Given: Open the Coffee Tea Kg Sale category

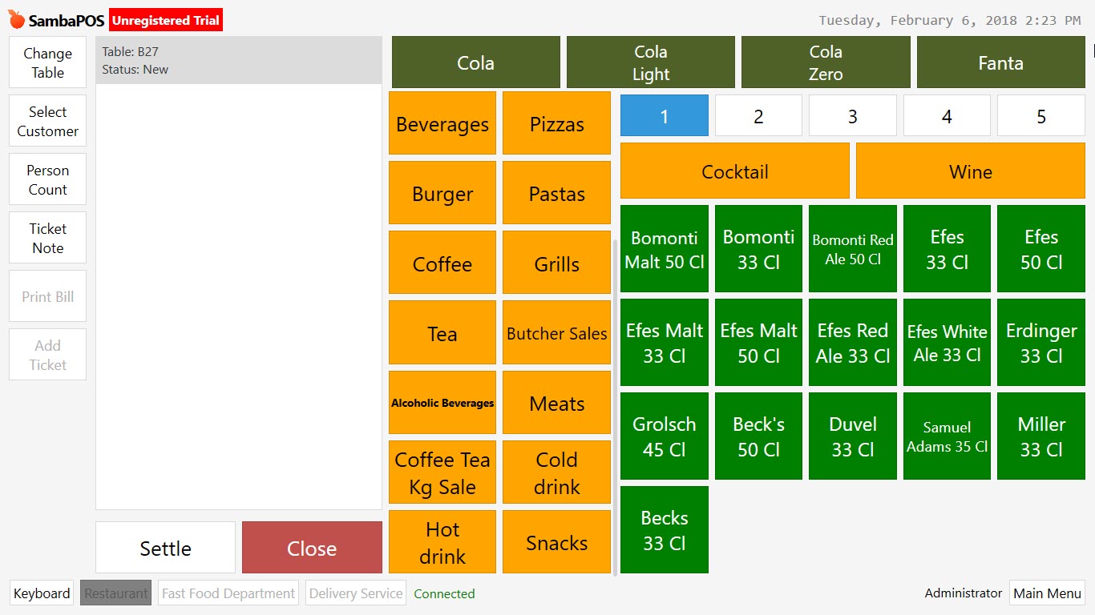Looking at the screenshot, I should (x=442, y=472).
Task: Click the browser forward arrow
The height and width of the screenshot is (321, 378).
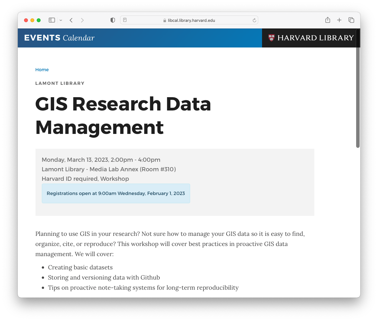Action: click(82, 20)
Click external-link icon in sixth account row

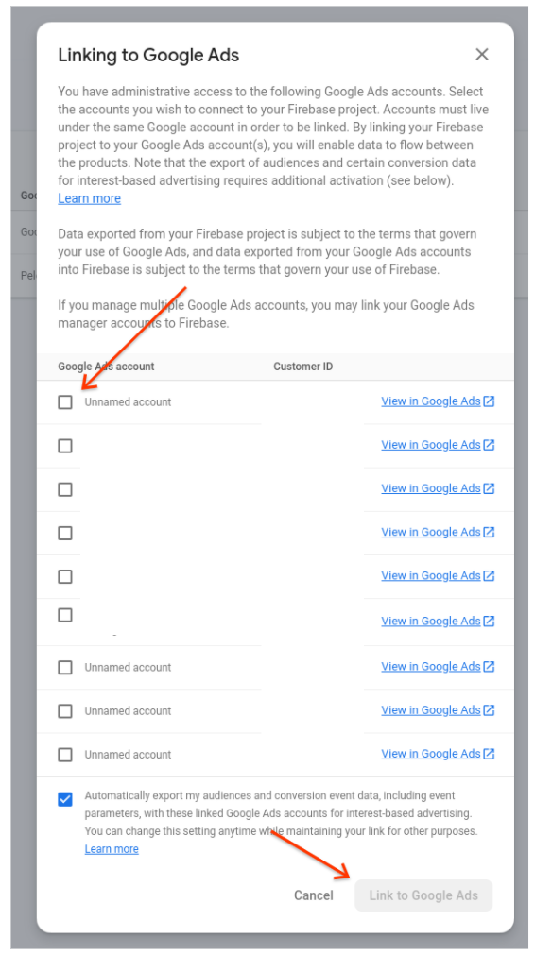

## Problem requirements:
Write out the lines from the line with "The height and" through the end of the records exactly; do not include pictures or any other lines.

## Task result:
The height and width of the screenshot is (321, 378).
Action: click(82, 20)
Click external-link icon in sixth account row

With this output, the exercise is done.